- WORK TO COMPLETE
What you return should be the lines of the data containing "computer", each in full.
::: INPUT DATA :::
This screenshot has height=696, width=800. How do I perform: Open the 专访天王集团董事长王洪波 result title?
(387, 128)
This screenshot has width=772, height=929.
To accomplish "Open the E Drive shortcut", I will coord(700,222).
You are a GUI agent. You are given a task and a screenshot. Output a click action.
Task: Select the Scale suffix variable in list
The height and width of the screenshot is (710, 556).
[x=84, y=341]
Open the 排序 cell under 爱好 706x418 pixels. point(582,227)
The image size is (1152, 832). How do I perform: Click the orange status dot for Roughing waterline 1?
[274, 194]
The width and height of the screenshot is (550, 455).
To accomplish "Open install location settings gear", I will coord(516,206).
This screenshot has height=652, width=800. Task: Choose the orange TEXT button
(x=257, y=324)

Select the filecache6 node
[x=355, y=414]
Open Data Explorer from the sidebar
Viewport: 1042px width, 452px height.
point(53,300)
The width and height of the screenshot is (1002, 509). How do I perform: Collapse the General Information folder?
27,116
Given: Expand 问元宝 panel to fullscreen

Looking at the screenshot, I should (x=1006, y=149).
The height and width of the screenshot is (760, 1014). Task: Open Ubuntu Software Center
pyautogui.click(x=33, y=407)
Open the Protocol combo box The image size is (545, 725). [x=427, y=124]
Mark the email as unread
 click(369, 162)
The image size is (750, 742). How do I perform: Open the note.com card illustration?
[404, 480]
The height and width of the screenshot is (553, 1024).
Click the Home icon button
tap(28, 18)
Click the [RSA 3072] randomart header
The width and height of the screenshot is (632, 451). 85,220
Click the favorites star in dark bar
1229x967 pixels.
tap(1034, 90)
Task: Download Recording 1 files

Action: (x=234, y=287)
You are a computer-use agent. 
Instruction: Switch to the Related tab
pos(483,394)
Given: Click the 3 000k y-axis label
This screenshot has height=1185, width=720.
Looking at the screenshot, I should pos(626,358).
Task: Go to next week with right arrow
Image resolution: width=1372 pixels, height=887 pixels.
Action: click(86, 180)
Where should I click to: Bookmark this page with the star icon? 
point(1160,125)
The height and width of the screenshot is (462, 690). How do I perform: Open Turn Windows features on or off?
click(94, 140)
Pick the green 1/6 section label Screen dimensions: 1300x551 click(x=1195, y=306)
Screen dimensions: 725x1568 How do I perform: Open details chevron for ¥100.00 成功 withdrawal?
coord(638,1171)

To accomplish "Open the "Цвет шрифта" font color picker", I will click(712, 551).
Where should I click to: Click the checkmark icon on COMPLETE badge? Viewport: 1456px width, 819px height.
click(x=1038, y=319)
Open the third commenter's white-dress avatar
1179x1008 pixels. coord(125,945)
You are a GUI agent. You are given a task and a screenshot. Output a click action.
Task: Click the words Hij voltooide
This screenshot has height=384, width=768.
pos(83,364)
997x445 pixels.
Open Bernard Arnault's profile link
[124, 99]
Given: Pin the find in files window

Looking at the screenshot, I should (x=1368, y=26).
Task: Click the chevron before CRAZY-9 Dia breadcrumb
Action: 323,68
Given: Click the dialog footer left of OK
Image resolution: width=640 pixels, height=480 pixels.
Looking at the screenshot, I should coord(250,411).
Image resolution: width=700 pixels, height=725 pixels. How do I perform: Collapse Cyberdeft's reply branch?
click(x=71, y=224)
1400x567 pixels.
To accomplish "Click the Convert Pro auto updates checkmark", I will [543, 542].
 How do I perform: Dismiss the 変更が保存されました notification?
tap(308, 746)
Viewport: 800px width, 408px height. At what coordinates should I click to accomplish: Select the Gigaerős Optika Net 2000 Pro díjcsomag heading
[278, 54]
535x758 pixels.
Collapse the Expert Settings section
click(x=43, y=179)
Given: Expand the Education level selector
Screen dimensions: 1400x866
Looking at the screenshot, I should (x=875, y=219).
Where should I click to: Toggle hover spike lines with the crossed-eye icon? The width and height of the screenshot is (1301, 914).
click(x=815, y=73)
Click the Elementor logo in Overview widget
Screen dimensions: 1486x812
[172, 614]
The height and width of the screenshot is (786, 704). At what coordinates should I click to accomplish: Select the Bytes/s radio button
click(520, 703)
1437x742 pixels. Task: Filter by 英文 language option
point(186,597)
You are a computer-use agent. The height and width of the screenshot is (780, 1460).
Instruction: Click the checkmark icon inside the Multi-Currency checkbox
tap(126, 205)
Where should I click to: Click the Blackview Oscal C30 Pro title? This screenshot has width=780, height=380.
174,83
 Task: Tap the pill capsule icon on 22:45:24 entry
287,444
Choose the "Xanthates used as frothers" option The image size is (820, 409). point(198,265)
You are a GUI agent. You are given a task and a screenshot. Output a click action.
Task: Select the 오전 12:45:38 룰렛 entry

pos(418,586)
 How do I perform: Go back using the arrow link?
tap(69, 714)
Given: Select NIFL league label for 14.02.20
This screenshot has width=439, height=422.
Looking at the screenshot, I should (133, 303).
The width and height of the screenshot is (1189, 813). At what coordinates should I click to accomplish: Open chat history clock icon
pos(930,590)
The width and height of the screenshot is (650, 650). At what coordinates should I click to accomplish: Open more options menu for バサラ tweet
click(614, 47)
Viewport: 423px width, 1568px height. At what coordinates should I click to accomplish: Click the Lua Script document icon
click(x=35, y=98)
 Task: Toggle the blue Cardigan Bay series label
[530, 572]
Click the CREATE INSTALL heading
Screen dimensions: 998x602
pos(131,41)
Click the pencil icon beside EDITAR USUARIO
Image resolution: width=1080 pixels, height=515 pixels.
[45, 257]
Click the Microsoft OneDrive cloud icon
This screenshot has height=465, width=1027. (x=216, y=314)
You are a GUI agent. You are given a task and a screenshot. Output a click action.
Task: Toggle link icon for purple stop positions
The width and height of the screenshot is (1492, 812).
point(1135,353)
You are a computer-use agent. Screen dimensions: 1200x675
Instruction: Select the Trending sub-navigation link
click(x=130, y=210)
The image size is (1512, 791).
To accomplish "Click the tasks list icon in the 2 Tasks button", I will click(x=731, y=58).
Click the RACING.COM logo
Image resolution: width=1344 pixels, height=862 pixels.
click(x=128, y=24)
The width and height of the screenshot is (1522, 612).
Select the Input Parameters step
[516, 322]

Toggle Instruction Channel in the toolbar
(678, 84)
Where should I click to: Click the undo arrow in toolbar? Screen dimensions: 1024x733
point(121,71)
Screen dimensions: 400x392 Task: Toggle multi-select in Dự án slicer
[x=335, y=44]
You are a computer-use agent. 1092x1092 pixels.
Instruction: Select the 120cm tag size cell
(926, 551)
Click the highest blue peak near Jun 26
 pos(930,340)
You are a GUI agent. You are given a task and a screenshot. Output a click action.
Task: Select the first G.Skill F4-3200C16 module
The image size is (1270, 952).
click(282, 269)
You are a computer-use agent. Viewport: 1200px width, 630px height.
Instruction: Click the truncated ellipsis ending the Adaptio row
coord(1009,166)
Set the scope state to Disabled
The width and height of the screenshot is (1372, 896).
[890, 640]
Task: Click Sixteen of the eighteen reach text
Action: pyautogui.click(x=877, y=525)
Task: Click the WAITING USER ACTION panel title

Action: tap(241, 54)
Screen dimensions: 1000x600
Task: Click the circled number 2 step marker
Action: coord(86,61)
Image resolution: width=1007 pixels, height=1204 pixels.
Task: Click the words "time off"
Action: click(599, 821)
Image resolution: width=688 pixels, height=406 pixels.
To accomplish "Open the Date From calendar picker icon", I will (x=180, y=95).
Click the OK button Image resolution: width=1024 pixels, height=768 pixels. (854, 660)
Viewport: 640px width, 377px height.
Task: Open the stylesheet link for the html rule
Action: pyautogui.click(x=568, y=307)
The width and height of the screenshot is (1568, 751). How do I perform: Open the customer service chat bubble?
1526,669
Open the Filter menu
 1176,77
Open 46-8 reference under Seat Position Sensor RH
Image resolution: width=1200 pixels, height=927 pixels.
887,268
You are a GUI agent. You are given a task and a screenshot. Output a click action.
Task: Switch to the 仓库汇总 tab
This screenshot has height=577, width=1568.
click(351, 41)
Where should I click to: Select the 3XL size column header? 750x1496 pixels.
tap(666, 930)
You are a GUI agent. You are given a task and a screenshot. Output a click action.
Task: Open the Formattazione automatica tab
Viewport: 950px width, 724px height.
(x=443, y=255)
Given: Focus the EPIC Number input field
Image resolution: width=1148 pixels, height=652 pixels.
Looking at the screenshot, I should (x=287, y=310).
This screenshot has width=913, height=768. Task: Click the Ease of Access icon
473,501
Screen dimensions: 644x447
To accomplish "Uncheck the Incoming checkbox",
:::
- WRITTEN ANSWER
You are a computer-use agent. 
You are a computer-use agent. The height and width of the screenshot is (780, 1460).
You are a computer-use agent. Screen dimensions: 1200x675
You are a computer-use agent. 1092x1092 pixels.
You are a computer-use agent. Viewport: 1200px width, 630px height.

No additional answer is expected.